PROBLEM REQUIREMENTS: Would you work out how many lines below include the word "computer"? Only that number is wanted.

***** LISTED ENTRIES *****

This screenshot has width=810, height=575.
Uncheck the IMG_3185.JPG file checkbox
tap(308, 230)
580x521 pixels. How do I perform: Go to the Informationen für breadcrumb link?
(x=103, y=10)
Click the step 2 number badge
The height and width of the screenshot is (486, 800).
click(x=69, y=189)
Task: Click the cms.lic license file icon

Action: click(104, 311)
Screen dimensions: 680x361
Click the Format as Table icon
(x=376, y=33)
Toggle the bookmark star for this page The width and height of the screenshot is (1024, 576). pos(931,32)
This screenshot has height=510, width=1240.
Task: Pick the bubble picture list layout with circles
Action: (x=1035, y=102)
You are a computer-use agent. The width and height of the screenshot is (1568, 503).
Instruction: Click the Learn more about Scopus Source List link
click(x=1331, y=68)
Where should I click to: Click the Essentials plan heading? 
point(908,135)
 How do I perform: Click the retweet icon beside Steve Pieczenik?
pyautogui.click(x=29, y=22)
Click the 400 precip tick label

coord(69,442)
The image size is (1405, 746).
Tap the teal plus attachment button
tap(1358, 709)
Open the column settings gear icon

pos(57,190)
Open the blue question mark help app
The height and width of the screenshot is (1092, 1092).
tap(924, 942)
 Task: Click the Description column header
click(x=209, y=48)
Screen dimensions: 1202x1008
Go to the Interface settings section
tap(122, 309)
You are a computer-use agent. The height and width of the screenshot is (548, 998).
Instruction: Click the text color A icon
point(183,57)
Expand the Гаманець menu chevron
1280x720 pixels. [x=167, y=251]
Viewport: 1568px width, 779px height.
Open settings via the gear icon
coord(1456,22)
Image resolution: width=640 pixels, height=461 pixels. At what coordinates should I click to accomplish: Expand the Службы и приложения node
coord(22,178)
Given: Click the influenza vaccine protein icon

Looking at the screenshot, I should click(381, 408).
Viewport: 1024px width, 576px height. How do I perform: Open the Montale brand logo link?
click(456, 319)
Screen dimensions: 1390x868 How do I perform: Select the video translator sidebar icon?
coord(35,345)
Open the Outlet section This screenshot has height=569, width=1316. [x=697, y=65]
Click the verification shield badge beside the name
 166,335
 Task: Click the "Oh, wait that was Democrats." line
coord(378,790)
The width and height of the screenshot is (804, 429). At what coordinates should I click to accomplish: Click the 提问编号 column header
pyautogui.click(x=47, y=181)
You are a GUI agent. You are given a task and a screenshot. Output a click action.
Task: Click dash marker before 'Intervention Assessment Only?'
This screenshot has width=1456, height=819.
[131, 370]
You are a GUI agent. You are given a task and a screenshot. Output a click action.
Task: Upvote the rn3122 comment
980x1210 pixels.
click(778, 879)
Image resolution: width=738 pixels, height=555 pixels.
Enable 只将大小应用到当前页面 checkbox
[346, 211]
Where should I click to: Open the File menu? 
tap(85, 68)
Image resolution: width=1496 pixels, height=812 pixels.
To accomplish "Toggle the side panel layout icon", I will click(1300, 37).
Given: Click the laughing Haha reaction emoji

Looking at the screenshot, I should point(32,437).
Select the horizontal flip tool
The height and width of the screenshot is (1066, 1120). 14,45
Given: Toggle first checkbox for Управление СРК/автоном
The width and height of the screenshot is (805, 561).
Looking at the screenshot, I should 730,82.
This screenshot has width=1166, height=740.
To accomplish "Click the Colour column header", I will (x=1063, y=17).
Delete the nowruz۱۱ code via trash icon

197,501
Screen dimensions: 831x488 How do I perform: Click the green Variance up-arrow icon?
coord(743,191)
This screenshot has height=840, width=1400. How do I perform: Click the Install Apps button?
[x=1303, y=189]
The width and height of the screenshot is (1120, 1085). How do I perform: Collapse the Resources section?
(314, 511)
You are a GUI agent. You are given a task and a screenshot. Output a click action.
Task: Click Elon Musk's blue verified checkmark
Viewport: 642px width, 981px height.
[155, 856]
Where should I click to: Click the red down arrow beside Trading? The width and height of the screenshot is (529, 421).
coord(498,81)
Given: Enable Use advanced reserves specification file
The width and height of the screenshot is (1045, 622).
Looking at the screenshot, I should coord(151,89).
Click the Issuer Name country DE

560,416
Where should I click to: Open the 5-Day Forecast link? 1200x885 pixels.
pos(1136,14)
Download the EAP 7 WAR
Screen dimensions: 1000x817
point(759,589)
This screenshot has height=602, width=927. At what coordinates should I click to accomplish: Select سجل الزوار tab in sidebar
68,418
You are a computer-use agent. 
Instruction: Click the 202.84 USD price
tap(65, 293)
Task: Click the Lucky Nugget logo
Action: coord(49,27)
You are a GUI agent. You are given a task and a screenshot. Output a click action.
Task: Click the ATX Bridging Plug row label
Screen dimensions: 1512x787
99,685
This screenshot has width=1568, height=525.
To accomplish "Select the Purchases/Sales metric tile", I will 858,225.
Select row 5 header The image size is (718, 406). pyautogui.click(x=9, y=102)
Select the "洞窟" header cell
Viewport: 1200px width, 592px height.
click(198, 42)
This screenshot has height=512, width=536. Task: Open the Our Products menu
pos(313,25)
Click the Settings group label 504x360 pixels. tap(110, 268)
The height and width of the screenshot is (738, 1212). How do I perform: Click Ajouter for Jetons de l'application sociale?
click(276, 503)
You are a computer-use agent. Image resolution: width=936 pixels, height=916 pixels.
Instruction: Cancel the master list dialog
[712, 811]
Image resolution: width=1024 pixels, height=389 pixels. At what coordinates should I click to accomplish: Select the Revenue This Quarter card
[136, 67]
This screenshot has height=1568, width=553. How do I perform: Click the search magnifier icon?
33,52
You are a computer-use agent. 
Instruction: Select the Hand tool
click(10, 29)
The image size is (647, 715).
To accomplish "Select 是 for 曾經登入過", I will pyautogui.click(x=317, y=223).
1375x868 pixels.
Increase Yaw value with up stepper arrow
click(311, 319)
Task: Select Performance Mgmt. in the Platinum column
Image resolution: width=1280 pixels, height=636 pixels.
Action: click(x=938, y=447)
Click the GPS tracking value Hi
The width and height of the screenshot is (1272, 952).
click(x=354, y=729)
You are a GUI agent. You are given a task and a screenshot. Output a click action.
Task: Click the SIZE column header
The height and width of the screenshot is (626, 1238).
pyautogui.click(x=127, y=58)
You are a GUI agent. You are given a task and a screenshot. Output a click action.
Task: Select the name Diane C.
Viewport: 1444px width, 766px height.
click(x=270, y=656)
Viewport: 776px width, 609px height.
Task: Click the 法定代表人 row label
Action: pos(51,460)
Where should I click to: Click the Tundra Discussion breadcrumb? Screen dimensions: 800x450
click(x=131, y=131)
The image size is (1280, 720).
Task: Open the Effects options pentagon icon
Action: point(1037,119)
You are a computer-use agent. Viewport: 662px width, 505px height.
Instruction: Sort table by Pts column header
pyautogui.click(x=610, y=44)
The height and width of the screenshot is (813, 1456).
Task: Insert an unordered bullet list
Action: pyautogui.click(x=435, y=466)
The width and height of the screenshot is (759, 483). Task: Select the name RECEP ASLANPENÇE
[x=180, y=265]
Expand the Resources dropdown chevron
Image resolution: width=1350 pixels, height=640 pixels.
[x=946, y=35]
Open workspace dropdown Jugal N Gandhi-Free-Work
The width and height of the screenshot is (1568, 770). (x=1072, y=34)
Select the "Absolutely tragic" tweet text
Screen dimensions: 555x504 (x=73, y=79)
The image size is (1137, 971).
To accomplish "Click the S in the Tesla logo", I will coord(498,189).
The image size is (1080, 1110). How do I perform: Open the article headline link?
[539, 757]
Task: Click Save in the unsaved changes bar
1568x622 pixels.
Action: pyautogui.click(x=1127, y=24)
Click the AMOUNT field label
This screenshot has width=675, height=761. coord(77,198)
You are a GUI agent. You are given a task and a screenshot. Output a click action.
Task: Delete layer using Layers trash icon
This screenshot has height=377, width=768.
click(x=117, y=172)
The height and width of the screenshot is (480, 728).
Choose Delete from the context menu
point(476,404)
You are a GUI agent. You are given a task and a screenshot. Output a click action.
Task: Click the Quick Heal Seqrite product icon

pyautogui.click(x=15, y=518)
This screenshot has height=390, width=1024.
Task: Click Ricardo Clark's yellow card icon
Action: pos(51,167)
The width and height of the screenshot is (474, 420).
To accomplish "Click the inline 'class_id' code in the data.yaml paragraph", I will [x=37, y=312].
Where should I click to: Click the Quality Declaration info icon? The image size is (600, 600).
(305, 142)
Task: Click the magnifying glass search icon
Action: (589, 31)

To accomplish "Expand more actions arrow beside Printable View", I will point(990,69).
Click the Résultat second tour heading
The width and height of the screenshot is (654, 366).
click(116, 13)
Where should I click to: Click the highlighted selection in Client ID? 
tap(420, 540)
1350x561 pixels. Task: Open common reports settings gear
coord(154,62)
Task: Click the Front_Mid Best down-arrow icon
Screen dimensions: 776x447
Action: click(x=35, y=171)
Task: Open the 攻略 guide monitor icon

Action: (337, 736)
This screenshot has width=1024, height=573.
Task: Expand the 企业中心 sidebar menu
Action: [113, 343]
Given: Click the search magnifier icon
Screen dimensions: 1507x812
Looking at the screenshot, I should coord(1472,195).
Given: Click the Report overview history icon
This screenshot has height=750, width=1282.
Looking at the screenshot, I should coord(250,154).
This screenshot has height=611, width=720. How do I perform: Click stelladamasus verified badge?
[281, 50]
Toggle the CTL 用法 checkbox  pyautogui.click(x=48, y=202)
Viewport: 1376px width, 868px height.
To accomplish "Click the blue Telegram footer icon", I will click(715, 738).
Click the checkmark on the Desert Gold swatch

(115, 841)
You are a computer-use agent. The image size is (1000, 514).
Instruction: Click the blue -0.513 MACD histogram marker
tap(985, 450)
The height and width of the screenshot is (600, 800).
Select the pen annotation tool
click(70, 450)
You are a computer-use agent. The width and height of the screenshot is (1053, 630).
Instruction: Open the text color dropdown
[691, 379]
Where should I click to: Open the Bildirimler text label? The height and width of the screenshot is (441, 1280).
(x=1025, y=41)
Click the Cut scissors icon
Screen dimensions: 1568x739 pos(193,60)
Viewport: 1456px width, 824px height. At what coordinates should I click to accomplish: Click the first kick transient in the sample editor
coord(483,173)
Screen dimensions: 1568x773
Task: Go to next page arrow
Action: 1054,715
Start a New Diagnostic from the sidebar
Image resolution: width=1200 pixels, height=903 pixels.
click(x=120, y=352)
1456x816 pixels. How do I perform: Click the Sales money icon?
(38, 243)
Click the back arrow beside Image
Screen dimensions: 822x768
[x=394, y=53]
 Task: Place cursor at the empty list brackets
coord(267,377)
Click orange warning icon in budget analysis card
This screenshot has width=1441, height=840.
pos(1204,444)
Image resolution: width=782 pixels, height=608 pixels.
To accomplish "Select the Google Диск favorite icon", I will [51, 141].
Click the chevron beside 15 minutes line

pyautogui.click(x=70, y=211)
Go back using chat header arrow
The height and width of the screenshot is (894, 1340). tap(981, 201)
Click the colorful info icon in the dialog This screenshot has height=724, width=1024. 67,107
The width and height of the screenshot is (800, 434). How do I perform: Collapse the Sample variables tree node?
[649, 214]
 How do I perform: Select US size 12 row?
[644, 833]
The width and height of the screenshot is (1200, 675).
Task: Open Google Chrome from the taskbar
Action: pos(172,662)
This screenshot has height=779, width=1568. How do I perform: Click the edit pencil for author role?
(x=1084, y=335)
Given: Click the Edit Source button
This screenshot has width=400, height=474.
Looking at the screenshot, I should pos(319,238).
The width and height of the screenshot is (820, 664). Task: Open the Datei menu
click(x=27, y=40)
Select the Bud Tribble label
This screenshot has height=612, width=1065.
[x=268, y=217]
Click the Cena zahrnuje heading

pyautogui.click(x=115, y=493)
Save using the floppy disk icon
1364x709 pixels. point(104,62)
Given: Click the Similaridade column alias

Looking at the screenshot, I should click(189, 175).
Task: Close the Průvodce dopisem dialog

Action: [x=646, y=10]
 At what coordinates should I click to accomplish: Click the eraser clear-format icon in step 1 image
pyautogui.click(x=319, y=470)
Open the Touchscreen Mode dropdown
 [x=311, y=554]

*****

EXERCISE SOLUTION: 8